AWSIMDSv2 http://169.254.169.254/latest/user-dataAcquire a session token before reading user-data.
AzureIMDS http://169.254.169.254/metadata/instance/compute/userData?...Use the Metadata: true header and base64-decode the returned user-data.
OCIIMDSv2 http://169.254.169.254/opc/v2/instance/metadata/user_dataUse the Authorization: Bearer Oracle header and base64-decode the returned user-data.

The first implementation for the live ISO should stay lightweight and should not install the full cloud-init package unless a later implementation needs module compatibility. The live ISO already owns a small systemd first boot path, so a small reader keeps ISO size and behavior predictable.

Precedence

At boot, config discovery should be deterministic:

  1. Existing ROUTERD_CONFIG config disk or USB media.
  2. Cloud-init user-data from the current provider.
  3. Built-in sample/default config.

Hostname can be applied earlier than full config restore because it is needed for SSH identity and host-specific config disk paths. A NoCloud hostname from user-data should set /etc/hostname and call hostnamectl set-hostname before routerd services start.

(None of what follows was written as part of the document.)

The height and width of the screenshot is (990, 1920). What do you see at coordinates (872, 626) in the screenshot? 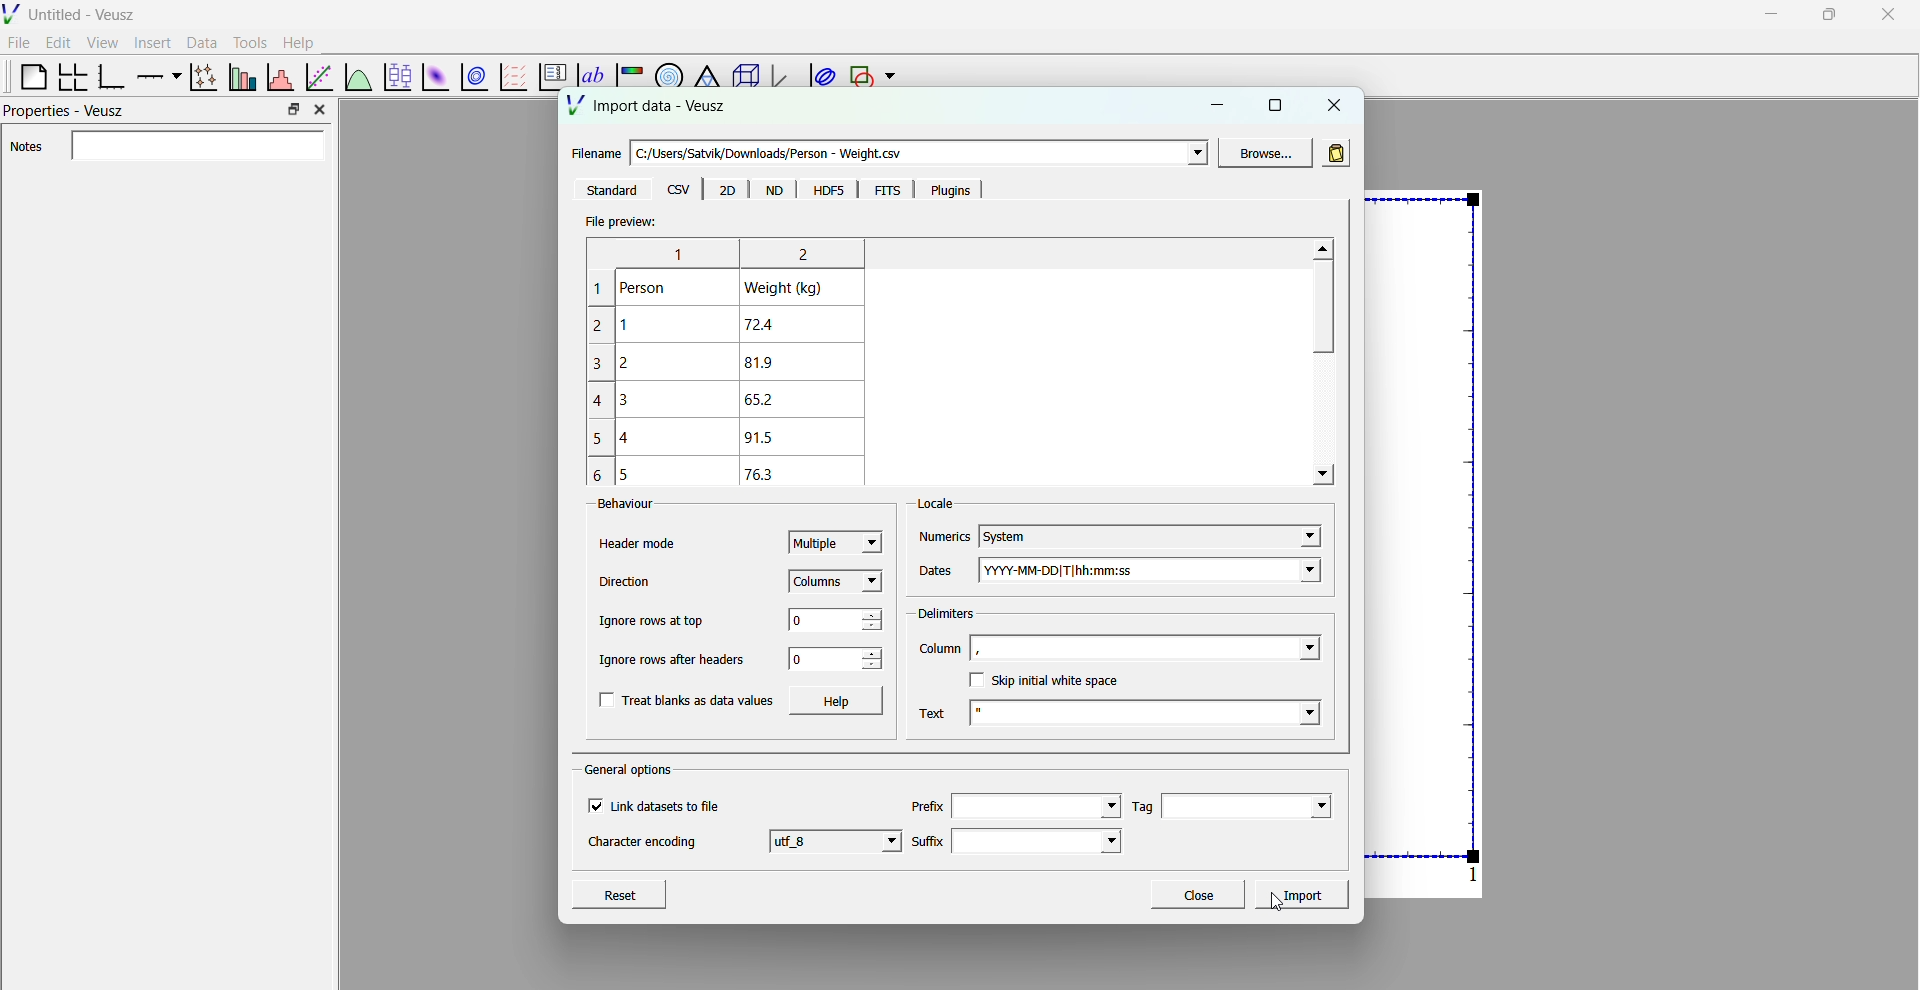
I see `decrease value` at bounding box center [872, 626].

When both config disk and cloud-init provide a config URL, config disk wins. The cloud-init source can still provide hostname if the config disk does not.

Config bundle

The downloaded object may be either a single router.yaml or a bundle archive. A bundle layout should be explicit and stable:

router.yaml
secrets/
README.txt
metadata.json

metadata.json can later carry version, created time, intended node, and signature metadata. The first implementation only needs a SHA256 check over the downloaded object before it is installed.

Failure behavior:

  • If config_sha256 is present and does not match, refuse to install the config.
  • If fetch fails and no previous config exists, continue with the default config and leave a clear boot log message.
  • If a previous validated config exists on persistent storage, keep using it.

Security

  • Do not store WireGuard keys, provider credentials, or federation transport secrets directly in user-data.
  • Treat user-data as node-identifying but not secret.
  • Use config_sha256 for integrity immediately.
  • Add signature verification later if config bundles become multi-file release artifacts or are fetched over untrusted networks.
  • Keep remote plugin registry and remote plugin install out of scope.

Staged implementation

  1. Done: PVE NoCloud hostname on the Ubuntu debootstrap ISO.
  2. Done for PVE NoCloud: parse user-data and fetch routerd.config_url with optional routerd.config_sha256.
  3. Done for the systemd first boot path: config disk precedence, single router.yaml install, and .tar.zst / .tar.gz / .tar bundle extraction.
  4. Done: add provider readers for AWS, Azure, and OCI IMDS behind the same user-data parsing interface.
  5. Done: regenerate live ISO SSH host keys, install ssh_authorized_keys, enable sshd, and cache the last validated router.yaml for fetch-failure fallback.
  6. Add signature verification and richer status reporting once the bundle format stabilizes.

PR #546's useful part is the config pointer and checksum idea. The Alpine OpenRC-specific implementation should not be carried forward into the current live ISO; the debootstrap ISO should use the systemd first boot flow.